Compravendita immobiliare e mancanza di concessione edilizia
Corte d’Appello di Firenze, Sezione I Civile, 3 agosto 2005, n. 1140 – La sanzione della nullità, prevista dall’art. 40 l. 28 febbraio 1985 n. 47, in caso di contratti aventi per oggetto immobili privi della necessaria concessione edilizia (ora permesso di costruire)
SVOLGIMENTO DEL PROCESSO
Con atto di citazione notificato il 23.01.2001 ************conveniva in giudizio, davanti al Tribunale di Firenze, *********** chiedendo dichiararsi risolto per inadempimento dei convenuti il contratto preliminare in data 24 novembre 1988 col quale i suddetti gli avevano promesso in vendita un complesso immobiliare costituito da un quartiere per civile abitazione, un magazzino e due appezzamenti di terreno adiacenti di complessivi mq.6.313 posti in ********* al prezzo di £.180.000.000=, con condanna degli stessi, oltre che al risarcimento danni da quantificarsi in separato giudizio, alla restituzione della somma di £. 30.000.000= (oltre interessi legali) da loro versata a titolo di caparra confirmatoria: ciò in quanto, pur avendolo i promittenti-venditori reso edotto che le costruzioni in questione erano state eseguite senza licenza edilizia e che avevano essi presentato al riguardo domanda di sanatoria, da indagini eseguite presso il Comune di Scandicci era risultato che l’immobile non era suscettibile di sanatoria e non era quindi legittimamente trasferibile.
Costituitisi in giudizio, i convenuti chiedevano il rigetto siccome infondate delle domande attrici e, assumendo che il Postiglione aveva per ben due volte disertato la formale diffida ad adempiere, chiedevano in via riconvenzionale dichiararsi la risoluzione del contratto per inadempimento del medesimo.
Quindi, all’esito dell’istruzione, articolatasi nella sola produzione di documenti, con sentenza del 3 -12.9.2002 il Tribunale fiorentino in composizione monocratica rigettava la domanda attrice e, in accoglimento della riconvenzionale, dichiarava risolto il contratto preliminare in questione per colpa dell’attore e, per l’effetto, il diritto dei convenuti alla ritenzione della caparra di £.30.000.000=, oltre al rimborso delle spese di lite.
━━━━━━━━━━━━━━━━
Richiesta scritta a> Riporta la parte del brano che comincia con "Compravendita immobiliare e" e prosegue fino a "permesso di costruire)".
Il brano e i record provengono da fonti diverse.
━━━━━━━━━━━━━━━━
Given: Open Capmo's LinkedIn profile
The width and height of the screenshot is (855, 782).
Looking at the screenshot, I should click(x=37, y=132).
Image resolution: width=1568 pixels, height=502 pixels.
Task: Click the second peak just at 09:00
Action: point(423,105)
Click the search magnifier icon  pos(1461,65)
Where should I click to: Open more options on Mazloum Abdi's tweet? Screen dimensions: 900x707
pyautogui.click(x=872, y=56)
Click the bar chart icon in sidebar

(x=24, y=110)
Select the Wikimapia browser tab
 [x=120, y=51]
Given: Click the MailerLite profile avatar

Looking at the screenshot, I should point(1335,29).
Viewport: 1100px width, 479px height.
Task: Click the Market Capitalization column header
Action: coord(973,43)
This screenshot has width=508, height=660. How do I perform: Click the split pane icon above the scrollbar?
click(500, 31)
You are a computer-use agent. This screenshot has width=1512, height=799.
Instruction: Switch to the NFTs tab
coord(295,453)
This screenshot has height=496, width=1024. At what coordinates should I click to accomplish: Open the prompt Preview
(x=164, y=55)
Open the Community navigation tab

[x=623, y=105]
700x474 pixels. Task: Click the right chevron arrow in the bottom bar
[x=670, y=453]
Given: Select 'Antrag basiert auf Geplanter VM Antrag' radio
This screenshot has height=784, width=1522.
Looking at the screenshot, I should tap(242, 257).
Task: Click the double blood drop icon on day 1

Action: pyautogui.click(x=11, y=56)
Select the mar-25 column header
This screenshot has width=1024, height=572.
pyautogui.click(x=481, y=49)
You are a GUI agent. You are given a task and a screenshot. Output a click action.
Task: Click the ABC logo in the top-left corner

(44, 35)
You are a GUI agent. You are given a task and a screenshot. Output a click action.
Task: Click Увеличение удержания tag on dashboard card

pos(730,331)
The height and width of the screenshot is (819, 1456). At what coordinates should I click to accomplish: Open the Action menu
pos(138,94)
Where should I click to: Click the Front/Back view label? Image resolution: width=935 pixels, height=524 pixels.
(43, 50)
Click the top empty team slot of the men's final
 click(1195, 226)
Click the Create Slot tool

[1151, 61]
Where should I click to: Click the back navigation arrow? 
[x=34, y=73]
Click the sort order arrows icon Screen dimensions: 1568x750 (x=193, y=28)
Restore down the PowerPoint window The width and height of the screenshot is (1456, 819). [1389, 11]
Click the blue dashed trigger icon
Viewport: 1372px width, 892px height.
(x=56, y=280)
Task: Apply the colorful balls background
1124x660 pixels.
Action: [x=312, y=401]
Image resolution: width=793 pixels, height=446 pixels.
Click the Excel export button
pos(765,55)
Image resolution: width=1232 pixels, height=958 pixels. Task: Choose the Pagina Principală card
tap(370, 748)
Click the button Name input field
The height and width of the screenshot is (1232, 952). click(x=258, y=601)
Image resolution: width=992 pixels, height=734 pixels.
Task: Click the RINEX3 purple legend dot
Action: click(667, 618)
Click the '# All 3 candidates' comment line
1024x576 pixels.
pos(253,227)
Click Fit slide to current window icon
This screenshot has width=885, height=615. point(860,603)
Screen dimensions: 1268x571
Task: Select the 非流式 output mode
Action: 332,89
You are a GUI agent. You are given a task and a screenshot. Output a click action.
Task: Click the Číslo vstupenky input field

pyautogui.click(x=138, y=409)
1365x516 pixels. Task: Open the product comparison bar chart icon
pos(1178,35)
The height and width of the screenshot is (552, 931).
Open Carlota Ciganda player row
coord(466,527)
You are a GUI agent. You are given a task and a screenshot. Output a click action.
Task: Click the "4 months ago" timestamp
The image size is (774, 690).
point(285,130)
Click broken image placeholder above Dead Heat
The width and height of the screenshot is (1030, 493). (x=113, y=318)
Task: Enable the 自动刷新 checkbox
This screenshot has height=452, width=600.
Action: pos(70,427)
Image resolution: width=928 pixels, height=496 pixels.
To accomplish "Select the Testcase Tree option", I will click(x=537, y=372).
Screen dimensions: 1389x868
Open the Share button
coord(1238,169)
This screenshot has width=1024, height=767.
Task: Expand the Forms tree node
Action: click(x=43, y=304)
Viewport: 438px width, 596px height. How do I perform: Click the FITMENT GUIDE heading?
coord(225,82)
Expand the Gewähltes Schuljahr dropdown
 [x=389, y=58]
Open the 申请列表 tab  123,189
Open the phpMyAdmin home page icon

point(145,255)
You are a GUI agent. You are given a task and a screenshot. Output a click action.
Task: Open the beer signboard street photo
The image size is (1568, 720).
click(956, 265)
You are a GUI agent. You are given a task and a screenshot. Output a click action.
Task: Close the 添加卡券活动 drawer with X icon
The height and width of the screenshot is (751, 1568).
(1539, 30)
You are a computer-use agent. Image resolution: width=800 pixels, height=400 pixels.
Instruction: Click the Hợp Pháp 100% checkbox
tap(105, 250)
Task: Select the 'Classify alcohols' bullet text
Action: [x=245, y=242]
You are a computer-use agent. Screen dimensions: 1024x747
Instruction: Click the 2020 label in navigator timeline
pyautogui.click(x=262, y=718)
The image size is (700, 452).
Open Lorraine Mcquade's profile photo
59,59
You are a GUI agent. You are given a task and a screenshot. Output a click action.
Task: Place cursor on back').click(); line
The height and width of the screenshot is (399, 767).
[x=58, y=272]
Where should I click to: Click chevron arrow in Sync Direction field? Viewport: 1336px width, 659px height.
━━━━━━━━━━━━━━━━
Richiesta scritta b> Riscrivi come tabella Markdown, con le colonne Numero e Riga del record, le righe dei record che vanno dalla riga con "Restore down the" fino alla riga con "(x=56, y=280)", entrambe incluse, tralasciando le righe vuote.

Risposta a>
Compravendita immobiliare e mancanza di concessione edilizia
Corte d’Appello di Firenze, Sezione I Civile, 3 agosto 2005, n. 1140 – La sanzione della nullità, prevista dall’art. 40 l. 28 febbraio 1985 n. 47, in caso di contratti aventi per oggetto immobili privi della necessaria concessione edilizia (ora permesso di costruire)

Risposta b>
| Numero | Riga del record |
|---|---|
| 1 | Restore down the PowerPoint window The width and height of the screenshot is (1456, 819). [1389, 11] |
| 2 | Click the blue dashed trigger icon |
| 3 | Viewport: 1372px width, 892px height. |
| 4 | (x=56, y=280) |